TASK
Could you write out each of the following lines precisely as they appear?

Data extracted from a collection

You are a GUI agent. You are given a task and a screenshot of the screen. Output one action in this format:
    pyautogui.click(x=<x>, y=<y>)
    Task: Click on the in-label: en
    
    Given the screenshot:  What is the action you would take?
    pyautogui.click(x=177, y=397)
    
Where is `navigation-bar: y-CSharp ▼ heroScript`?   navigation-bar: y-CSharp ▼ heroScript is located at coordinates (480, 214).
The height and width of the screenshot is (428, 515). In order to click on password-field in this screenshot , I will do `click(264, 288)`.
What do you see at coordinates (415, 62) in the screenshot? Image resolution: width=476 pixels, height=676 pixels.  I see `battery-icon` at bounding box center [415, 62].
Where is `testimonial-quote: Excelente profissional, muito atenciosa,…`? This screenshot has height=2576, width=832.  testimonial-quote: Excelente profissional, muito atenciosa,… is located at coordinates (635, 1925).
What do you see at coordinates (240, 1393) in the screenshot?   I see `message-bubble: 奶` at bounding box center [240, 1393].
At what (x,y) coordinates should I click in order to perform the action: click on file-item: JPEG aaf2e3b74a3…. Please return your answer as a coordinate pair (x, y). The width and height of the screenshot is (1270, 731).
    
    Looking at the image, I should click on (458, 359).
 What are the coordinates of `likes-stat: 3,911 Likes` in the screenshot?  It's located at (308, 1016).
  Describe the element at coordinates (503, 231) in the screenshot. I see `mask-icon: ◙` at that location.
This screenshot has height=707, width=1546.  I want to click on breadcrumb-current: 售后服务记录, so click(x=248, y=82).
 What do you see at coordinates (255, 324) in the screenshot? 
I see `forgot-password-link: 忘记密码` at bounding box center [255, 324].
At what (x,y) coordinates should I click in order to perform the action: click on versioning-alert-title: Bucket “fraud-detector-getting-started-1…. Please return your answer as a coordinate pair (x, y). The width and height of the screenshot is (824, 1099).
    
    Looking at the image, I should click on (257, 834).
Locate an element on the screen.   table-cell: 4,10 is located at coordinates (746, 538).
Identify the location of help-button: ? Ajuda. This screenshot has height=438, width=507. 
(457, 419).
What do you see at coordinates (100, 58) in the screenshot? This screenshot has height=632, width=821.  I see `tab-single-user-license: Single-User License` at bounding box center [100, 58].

EXERCISE RESULT
You are a GUI agent. You are given a task and a screenshot of the screen. Output one action in this format:
    pyautogui.click(x=<x>, y=<y>)
    Task: Click on the in-label: en
    
    Given the screenshot:  What is the action you would take?
    pyautogui.click(x=177, y=397)
    
Where is `navigation-bar: y-CSharp ▼ heroScript`?   navigation-bar: y-CSharp ▼ heroScript is located at coordinates (480, 214).
The height and width of the screenshot is (428, 515). In order to click on password-field in this screenshot , I will do `click(264, 288)`.
What do you see at coordinates (415, 62) in the screenshot? Image resolution: width=476 pixels, height=676 pixels.  I see `battery-icon` at bounding box center [415, 62].
Where is `testimonial-quote: Excelente profissional, muito atenciosa,…`? This screenshot has height=2576, width=832.  testimonial-quote: Excelente profissional, muito atenciosa,… is located at coordinates (635, 1925).
What do you see at coordinates (240, 1393) in the screenshot?   I see `message-bubble: 奶` at bounding box center [240, 1393].
At what (x,y) coordinates should I click in order to perform the action: click on file-item: JPEG aaf2e3b74a3…. Please return your answer as a coordinate pair (x, y). The width and height of the screenshot is (1270, 731).
    
    Looking at the image, I should click on (458, 359).
 What are the coordinates of `likes-stat: 3,911 Likes` in the screenshot?  It's located at (308, 1016).
  Describe the element at coordinates (503, 231) in the screenshot. I see `mask-icon: ◙` at that location.
This screenshot has height=707, width=1546.  I want to click on breadcrumb-current: 售后服务记录, so click(x=248, y=82).
 What do you see at coordinates (255, 324) in the screenshot? 
I see `forgot-password-link: 忘记密码` at bounding box center [255, 324].
At what (x,y) coordinates should I click in order to perform the action: click on versioning-alert-title: Bucket “fraud-detector-getting-started-1…. Please return your answer as a coordinate pair (x, y). The width and height of the screenshot is (824, 1099).
    
    Looking at the image, I should click on (257, 834).
Locate an element on the screen.   table-cell: 4,10 is located at coordinates (746, 538).
Identify the location of help-button: ? Ajuda. This screenshot has height=438, width=507. 
(457, 419).
What do you see at coordinates (100, 58) in the screenshot? This screenshot has height=632, width=821.  I see `tab-single-user-license: Single-User License` at bounding box center [100, 58].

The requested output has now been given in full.